*** Opening DATA UNDER STUDY ***

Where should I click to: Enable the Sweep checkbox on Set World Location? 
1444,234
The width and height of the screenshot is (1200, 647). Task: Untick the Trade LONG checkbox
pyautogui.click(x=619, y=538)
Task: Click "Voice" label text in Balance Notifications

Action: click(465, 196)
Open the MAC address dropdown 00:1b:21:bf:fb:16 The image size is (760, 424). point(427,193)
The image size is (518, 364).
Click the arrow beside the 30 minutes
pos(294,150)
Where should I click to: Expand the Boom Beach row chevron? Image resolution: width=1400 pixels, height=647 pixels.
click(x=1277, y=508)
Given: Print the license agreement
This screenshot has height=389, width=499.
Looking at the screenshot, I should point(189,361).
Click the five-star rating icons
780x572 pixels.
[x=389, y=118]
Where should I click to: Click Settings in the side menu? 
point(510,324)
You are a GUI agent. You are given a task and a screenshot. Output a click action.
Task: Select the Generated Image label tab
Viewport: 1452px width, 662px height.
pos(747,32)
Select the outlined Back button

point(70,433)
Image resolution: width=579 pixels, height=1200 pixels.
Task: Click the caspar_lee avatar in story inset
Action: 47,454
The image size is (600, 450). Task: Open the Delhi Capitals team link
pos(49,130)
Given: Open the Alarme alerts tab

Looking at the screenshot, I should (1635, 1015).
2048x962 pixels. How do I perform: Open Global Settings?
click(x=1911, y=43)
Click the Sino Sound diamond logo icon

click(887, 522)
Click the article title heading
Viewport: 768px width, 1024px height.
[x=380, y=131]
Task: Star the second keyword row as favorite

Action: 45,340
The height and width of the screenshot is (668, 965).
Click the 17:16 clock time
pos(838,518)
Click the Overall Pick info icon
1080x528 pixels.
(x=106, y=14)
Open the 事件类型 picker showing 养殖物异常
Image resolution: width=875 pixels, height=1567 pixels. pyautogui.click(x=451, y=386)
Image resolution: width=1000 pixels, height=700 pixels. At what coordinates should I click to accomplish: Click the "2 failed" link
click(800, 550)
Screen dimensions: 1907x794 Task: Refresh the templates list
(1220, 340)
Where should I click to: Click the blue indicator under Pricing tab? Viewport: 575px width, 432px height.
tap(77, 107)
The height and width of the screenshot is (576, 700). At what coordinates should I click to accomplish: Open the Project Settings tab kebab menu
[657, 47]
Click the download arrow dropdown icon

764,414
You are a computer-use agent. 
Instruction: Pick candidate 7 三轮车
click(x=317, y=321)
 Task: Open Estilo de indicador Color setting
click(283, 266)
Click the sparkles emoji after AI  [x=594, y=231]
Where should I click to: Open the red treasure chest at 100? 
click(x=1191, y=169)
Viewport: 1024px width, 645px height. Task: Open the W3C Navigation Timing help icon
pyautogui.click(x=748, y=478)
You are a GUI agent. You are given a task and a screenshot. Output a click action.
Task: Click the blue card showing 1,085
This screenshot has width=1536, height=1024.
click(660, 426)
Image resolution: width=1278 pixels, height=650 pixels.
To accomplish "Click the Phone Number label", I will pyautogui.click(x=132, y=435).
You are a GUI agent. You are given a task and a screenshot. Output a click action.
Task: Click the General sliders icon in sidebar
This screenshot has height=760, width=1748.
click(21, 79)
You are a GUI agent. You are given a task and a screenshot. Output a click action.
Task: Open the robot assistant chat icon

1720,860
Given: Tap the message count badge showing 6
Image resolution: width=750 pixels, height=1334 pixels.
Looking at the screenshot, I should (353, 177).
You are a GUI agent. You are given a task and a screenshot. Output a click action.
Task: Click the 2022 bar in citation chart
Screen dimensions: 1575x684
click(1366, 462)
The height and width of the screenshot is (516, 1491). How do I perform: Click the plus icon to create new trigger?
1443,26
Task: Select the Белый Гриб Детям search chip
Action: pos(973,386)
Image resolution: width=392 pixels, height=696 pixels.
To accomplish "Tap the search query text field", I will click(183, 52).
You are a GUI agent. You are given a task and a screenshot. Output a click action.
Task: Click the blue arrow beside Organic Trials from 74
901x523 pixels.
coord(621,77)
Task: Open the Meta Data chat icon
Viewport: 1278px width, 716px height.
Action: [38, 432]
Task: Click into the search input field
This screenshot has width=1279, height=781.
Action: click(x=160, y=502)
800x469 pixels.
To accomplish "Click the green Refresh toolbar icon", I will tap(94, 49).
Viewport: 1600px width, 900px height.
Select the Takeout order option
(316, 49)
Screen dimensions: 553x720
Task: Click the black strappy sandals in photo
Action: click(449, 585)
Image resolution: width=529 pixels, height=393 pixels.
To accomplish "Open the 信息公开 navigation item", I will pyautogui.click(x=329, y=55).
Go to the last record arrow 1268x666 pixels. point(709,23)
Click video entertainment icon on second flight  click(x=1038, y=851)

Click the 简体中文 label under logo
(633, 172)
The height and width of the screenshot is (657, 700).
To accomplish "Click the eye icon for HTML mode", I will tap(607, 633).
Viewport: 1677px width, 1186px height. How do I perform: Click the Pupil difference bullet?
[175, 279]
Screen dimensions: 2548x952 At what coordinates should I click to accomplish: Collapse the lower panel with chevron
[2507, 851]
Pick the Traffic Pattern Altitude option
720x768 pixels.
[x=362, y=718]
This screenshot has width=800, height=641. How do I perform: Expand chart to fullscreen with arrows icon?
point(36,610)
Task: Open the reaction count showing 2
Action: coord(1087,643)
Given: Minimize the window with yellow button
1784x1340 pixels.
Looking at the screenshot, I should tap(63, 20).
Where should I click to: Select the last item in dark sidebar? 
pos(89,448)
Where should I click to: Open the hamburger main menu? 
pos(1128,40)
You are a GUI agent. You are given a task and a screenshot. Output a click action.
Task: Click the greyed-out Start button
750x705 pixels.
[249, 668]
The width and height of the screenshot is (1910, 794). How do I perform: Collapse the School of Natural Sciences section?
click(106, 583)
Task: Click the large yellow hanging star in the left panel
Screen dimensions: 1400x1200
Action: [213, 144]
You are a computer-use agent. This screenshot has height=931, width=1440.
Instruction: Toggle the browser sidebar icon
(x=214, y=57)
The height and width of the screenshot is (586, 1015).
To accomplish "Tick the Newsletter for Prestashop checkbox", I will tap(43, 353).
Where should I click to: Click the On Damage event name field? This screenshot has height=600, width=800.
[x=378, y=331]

*** Closing DATA UNDER STUDY ***

PROBLEM DESCRIPTION.
From the entries above, copy each line that holds "yellow".

WRITTEN REPLY.
Given: Minimize the window with yellow button
Task: Click the large yellow hanging star in the left panel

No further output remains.